Report the number of lines in the records below that contain the word "computer", and nothing more.

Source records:
----
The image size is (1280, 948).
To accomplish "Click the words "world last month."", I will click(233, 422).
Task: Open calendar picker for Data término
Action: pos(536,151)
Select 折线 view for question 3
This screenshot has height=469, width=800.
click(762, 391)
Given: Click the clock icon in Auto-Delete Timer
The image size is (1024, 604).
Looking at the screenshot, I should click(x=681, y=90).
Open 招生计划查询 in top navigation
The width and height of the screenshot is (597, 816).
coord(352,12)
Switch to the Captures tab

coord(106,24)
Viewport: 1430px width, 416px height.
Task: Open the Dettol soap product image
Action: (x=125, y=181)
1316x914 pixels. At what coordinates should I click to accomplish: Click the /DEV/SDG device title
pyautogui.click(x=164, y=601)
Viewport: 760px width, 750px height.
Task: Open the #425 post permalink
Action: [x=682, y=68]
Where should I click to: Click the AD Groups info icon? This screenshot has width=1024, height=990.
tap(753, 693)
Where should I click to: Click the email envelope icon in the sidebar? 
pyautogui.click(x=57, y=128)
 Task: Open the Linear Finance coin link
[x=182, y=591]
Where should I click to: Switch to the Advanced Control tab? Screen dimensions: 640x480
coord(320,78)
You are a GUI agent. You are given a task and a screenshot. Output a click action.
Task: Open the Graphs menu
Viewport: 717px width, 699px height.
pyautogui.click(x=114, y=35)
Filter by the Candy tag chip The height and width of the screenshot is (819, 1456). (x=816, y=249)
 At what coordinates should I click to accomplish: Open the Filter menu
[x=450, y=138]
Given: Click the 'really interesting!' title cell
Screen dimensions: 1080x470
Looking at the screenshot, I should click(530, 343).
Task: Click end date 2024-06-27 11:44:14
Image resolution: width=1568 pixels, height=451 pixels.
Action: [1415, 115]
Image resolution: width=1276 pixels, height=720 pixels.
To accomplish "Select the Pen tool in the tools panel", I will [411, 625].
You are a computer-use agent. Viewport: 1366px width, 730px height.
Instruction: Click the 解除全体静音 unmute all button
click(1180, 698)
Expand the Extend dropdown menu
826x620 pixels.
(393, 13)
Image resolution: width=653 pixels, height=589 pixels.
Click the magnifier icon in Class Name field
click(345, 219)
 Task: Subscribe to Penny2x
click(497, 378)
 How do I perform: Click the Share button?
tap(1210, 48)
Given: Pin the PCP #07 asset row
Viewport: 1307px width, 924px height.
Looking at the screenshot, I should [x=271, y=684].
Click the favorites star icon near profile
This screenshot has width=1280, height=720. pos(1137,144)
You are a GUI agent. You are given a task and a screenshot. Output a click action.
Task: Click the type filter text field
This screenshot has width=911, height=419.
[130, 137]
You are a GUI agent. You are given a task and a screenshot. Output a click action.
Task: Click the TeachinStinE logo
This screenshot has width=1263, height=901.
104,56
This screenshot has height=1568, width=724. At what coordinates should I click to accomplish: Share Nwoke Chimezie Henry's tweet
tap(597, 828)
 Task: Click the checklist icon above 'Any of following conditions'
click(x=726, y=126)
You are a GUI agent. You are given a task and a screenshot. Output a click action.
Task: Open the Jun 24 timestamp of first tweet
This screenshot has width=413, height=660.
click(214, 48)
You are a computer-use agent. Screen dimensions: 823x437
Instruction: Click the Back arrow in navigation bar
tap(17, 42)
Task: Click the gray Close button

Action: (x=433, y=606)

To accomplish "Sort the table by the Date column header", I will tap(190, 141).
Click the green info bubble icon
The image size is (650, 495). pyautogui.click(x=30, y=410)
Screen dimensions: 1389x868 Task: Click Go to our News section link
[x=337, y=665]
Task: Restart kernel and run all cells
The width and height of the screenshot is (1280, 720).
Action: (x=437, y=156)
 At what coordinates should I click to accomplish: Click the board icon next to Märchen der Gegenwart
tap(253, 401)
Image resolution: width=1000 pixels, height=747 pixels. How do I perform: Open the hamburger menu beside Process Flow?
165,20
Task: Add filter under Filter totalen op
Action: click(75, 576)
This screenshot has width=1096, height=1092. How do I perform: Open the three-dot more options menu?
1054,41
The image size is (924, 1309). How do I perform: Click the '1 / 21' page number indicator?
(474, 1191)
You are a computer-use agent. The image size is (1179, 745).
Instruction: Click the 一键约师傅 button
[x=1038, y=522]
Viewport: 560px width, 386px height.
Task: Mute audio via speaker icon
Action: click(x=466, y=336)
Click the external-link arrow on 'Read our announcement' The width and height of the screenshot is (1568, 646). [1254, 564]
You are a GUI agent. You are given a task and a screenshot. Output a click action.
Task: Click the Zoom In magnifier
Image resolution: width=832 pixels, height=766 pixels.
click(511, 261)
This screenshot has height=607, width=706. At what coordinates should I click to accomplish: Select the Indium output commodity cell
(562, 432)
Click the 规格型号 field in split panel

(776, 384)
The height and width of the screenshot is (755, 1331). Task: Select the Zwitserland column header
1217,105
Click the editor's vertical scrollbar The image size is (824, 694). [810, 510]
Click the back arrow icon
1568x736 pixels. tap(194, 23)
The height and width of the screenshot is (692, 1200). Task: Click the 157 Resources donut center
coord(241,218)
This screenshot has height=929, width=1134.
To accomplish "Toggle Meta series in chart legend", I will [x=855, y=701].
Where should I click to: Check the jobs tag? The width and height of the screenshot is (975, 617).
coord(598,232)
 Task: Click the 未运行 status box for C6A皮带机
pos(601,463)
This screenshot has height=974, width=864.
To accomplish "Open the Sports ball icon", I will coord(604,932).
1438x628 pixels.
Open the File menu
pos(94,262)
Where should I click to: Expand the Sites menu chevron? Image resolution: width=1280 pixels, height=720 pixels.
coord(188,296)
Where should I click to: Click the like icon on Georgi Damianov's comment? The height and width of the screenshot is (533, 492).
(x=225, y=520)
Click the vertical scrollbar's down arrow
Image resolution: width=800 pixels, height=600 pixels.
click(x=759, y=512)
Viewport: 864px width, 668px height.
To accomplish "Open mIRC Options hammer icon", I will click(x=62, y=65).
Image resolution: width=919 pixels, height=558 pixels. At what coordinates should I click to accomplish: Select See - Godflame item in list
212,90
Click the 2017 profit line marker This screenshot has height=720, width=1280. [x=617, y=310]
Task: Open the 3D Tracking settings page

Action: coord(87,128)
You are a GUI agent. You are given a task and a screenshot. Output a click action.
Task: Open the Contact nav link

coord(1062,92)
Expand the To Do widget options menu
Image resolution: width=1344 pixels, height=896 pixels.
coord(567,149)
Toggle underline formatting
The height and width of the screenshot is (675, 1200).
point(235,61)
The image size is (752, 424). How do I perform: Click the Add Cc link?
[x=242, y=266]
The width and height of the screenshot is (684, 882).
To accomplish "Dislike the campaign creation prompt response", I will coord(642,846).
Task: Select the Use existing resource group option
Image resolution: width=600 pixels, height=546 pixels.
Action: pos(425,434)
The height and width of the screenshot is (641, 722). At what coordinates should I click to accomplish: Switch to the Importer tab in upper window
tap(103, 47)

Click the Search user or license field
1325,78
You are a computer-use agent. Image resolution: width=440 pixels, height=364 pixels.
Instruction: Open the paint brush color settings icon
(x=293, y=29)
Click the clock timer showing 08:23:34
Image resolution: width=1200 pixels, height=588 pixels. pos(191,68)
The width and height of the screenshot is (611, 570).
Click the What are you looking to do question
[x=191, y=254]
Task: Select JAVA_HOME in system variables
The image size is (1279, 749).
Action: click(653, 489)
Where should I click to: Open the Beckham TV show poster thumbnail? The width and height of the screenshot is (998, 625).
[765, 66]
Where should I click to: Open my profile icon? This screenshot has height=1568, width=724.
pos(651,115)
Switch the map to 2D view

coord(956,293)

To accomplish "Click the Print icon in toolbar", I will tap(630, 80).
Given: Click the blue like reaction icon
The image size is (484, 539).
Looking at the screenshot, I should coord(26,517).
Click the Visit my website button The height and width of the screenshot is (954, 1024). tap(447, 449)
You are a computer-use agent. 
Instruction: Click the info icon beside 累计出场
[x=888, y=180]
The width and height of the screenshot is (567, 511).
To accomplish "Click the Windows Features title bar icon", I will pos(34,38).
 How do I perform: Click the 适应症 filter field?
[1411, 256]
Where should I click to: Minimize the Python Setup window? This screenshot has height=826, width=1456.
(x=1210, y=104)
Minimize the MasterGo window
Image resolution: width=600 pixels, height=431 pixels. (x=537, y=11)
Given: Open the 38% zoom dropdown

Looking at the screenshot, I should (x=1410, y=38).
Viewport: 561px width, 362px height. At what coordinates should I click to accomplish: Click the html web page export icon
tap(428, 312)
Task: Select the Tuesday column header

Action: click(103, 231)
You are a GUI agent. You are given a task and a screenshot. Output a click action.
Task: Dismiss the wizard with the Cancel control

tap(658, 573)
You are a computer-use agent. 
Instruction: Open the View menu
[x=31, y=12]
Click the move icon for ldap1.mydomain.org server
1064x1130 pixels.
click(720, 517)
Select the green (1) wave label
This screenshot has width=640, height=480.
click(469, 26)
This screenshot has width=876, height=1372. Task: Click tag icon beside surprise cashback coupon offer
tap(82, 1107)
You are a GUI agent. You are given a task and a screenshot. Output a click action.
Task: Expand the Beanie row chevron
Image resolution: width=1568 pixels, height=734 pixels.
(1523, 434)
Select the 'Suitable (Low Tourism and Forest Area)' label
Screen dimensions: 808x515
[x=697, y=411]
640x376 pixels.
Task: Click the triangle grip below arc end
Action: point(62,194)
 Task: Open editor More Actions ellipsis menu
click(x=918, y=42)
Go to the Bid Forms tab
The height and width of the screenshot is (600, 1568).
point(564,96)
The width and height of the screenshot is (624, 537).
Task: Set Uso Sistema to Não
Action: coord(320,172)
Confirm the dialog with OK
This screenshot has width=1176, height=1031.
----
Completed task: 6